● Task brief
Copy the listing below word for word, beginning at the line that contains "Screen dimensions: 1920x1080" and stopping after the line that contains "Click the Nou".

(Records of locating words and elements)
━━━━━━━━━━
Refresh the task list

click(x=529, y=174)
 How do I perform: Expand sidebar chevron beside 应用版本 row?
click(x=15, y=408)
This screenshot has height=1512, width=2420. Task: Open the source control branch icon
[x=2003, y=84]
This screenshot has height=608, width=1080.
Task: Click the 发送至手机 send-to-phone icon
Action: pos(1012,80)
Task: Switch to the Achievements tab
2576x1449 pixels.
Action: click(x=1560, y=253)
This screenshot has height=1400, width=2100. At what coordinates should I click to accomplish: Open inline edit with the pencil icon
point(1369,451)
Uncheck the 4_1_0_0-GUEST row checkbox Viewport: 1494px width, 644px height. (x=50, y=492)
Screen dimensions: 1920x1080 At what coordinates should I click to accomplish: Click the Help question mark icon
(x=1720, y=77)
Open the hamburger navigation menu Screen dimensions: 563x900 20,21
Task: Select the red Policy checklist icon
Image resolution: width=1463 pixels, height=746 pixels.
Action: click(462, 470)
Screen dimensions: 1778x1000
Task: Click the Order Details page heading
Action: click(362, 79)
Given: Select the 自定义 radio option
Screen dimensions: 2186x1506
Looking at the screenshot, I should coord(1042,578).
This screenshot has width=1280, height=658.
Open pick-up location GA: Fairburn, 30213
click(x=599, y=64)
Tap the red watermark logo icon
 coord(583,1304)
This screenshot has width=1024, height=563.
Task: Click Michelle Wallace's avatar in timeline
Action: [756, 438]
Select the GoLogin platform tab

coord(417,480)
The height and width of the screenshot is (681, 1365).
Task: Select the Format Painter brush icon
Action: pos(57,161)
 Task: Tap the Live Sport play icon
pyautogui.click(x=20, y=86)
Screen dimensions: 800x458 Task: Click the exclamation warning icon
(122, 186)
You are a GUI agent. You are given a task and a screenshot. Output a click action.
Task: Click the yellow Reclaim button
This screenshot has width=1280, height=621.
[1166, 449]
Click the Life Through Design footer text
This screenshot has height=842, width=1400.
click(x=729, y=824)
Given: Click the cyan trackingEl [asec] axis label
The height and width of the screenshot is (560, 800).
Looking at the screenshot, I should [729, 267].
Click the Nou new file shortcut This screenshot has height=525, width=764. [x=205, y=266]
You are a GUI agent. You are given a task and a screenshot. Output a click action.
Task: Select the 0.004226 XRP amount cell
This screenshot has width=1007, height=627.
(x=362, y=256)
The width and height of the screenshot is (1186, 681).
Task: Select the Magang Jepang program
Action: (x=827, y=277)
━━━━━━━━━━
● Answer to this exercise
Screen dimensions: 1920x1080 At what coordinates should I click to accomplish: Click the Help question mark icon
(x=1720, y=77)
Open the hamburger navigation menu Screen dimensions: 563x900 20,21
Task: Select the red Policy checklist icon
Image resolution: width=1463 pixels, height=746 pixels.
Action: click(462, 470)
Screen dimensions: 1778x1000
Task: Click the Order Details page heading
Action: click(362, 79)
Given: Select the 自定义 radio option
Screen dimensions: 2186x1506
Looking at the screenshot, I should coord(1042,578).
This screenshot has width=1280, height=658.
Open pick-up location GA: Fairburn, 30213
click(x=599, y=64)
Tap the red watermark logo icon
 coord(583,1304)
This screenshot has width=1024, height=563.
Task: Click Michelle Wallace's avatar in timeline
Action: [756, 438]
Select the GoLogin platform tab

coord(417,480)
The height and width of the screenshot is (681, 1365).
Task: Select the Format Painter brush icon
Action: pos(57,161)
 Task: Tap the Live Sport play icon
pyautogui.click(x=20, y=86)
Screen dimensions: 800x458 Task: Click the exclamation warning icon
(122, 186)
You are a GUI agent. You are given a task and a screenshot. Output a click action.
Task: Click the yellow Reclaim button
This screenshot has width=1280, height=621.
[1166, 449]
Click the Life Through Design footer text
This screenshot has height=842, width=1400.
click(x=729, y=824)
Given: Click the cyan trackingEl [asec] axis label
The height and width of the screenshot is (560, 800).
Looking at the screenshot, I should [729, 267].
Click the Nou new file shortcut This screenshot has height=525, width=764. [x=205, y=266]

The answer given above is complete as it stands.